Когда пришло время продолжить мое образование в каком-нибудь серьезном учебном заведении, дома стали поговаривать о том, чтобы отправить меня в столицу. Переезд в такую даль, житье за тысячу верст от близких, среди чужих людей, не жалующих, как подсказывал уже мой опыт, очкастых недорослей, пугали, но даль эта была Петербург, магическое для провинциала слово, и я ожидал решения моей участи одновременно со страхом и нетерпением – скоро мне должно было исполниться шестнадцать лет.

Однако определение мое в столичный корпус оказалось сопряжено с особого рода препятствиями.

Чтобы устроить мою судьбу, отец должен был написать кому-то письмо. Но это дело, самое обыкновенное, вдруг стало невыполнимым, ибо, объявив войну всему миру и воюя с ним одиночеством, отец больше всего боялся, что враги воспримут это как его поражение, позорную капитуляцию, а принципы были, кажется, тем единственным оружием, которым он отстаивал свою непонятную жизнь.

Отец наотрез отказался что-либо просить, как он говорил, у них. Все это было в мое отсутствие, и подробностей я не знаю, вернее, их от меня скрывали. Мне известно только, что у матушки с отцом дело дошло до разрыва, она даже переехала на время к сестре. Отец всю жизнь мучил мою мать, но, видно, жить без нее не смог. Теткина дворня потом рассказывала, что он приехал к моей матушке, валялся у нее в ногах и та, разумеется, простила.

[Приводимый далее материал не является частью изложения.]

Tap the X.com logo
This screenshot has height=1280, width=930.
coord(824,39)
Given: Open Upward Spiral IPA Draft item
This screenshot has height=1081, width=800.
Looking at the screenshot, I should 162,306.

Отец несколько раз принимался за злополучное письмо. Это было уже на моих глазах. Потом он рвал исчерканные листки. Однажды прямо при мне, когда я рылся в его кабинете в книгах, он скомкал лист, бросил его на диван, стал грозить кому-то кулаком, что-то бормотать и мычать, но вдруг замолчал, вспомнив, что он не один, и, запахнув халат, ушел смотреть службы.